A liderança era incentivada por meio de uma técnica chamada sociograma. Os jovens elegiam três pessoas que queriam ter em seus grupos e os mais votados eram os líderes. Claudia e Elisete foram escolhidas. Pérsio Ebner foi além. Candidatou-se pelo partido União Vocacional Democrática e foi eleito para o cargo de deputado. “Fui eleito pela cota do partido. A gente estudava as leis e adaptava para a escola. Tinha eleição mesmo – mesário, título de eleitor, campanha”, conta o biomédico de 57 anos, selecionado em 1965 para estudar na unidade de Batatais.

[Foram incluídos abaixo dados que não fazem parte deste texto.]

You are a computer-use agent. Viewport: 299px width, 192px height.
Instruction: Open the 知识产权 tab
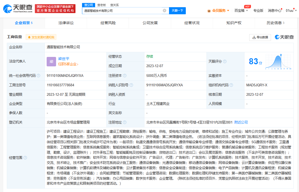234,23
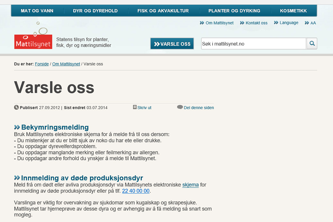
Task: Open the Dyr og dyrehold menu
Action: (95, 11)
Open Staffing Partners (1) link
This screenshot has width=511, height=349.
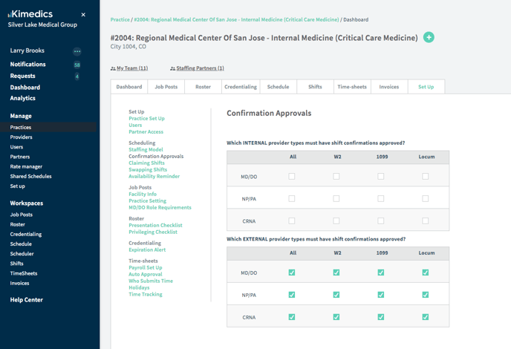coord(199,68)
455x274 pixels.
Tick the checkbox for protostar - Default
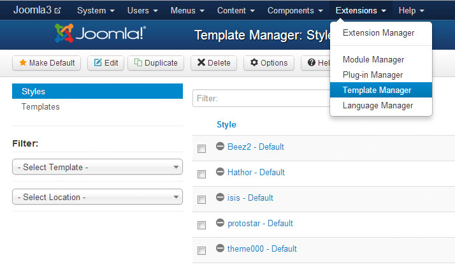tap(201, 225)
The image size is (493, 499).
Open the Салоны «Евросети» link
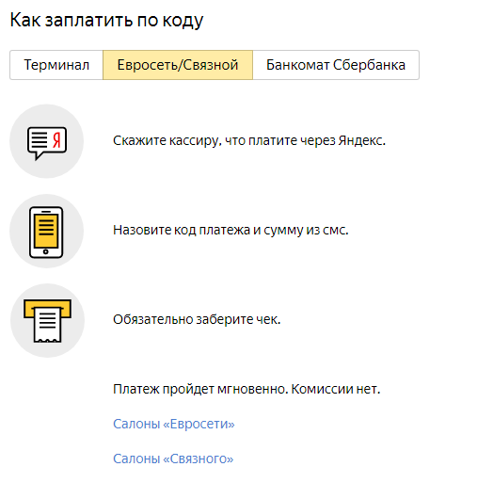tap(174, 424)
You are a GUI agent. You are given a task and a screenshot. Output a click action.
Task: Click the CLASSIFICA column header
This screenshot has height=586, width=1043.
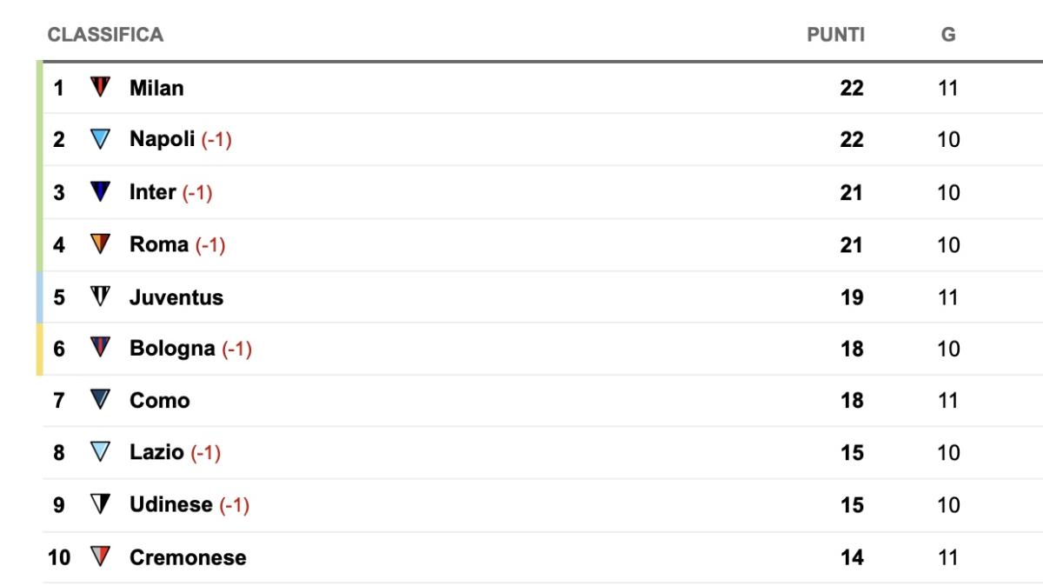[105, 35]

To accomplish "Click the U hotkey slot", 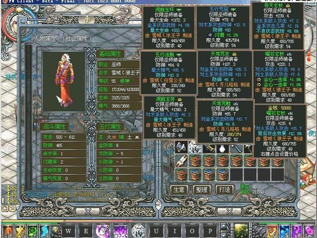I will tap(156, 231).
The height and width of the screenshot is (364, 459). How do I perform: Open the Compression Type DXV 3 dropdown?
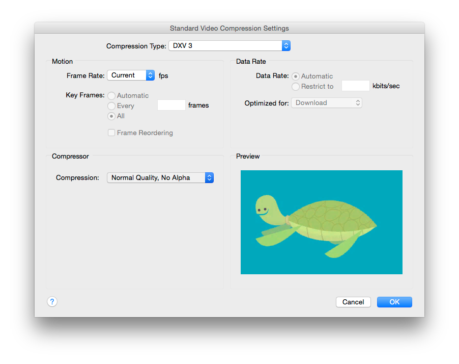(x=229, y=46)
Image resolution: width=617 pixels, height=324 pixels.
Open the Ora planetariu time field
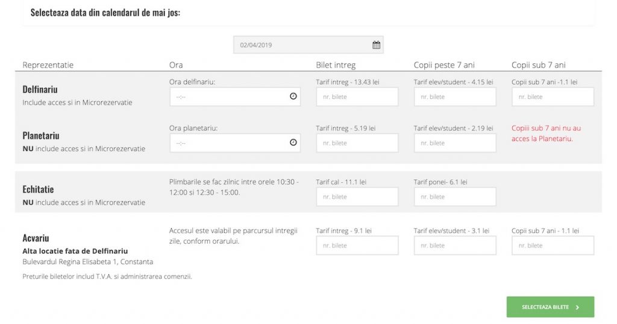coord(235,142)
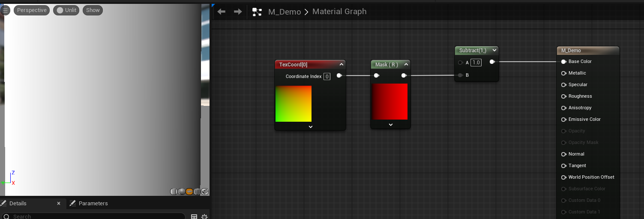This screenshot has width=644, height=219.
Task: Open Details panel settings gear
Action: tap(204, 217)
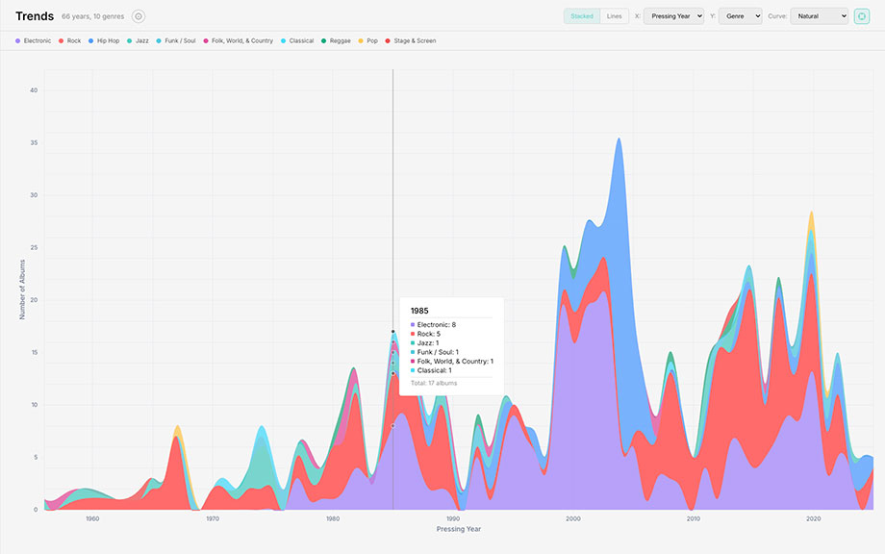The image size is (885, 554).
Task: Toggle Rock genre visibility in legend
Action: [x=73, y=41]
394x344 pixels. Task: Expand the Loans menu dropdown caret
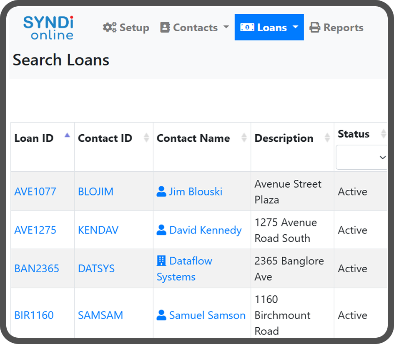pos(296,27)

“Inicialmente conhecíamos os aspectos da cidade e íamos estudando tudo dentro do contexto dos estudos sociais. Conhecemos indústria de leite, de calçados, fomos a museus, descobrimos os tipos de vegetação. Fizemos muitas viagens. Fomos para Belo Horizonte, São Paulo, acampamos numa fazenda de alho em Batatais. Eu me desenvolvi muito”, garante Pérsio.
Aos 78 anos e cheia de lucidez, a ex-coordenadora de orientação pedagógica Olga Bechara conhece como poucos a história de todas as unidades do Vocacional e lembra a alegria dos que lá estudavam. “Acabava a aula e eles não queriam ir embora. Nessa idade, isso não é muito comum, né? Os pais me perguntavam: ‘Que escola é essa que, quando quero castigar meu filho, digo que ele não vai à aula?’ Eles não entendiam”, ri.
O engenheiro e empresário Nelson Freire teve três dos quatro filhos na unidade do Brooklin. Seu entusiasmo com a escola foi tão grande que se tornou presidente da Federação das Associações de Pais e Amigos do Vocacional. “Foi uma experiência maravilhosa, porque víamos que o processo educacional era inovador e criativo. Havia envolvimento profundo dos alunos na vida da comunidade e da sociedade. Como pai e cidadão, passei por um aprendizado fabuloso”, diz, saudoso.
A maior dificuldade do SEV sempre foi o orçamento, proveniente da Secretaria de Educação e considerado baixo para o tamanho do investimento. O coordenador financeiro do serviço, Manoel Maia, lembra que suas visitas à sede do governo e à secretaria eram frequentes. “Fui várias vezes ao gabinete do (governador) Abreu Sodré em busca de verbas para suportar o projeto. Sempre conseguia alguma coisa, apesar da má vontade. No geral, havia desinteresse do estado.” O contador afirma que parte dos recursos era arrecadada pelas associações de pais. “Mesmo assim, a verba não cobria nunca. Era um ensino diferenciado, mas valia a pena, era um celeiro de inteligência.”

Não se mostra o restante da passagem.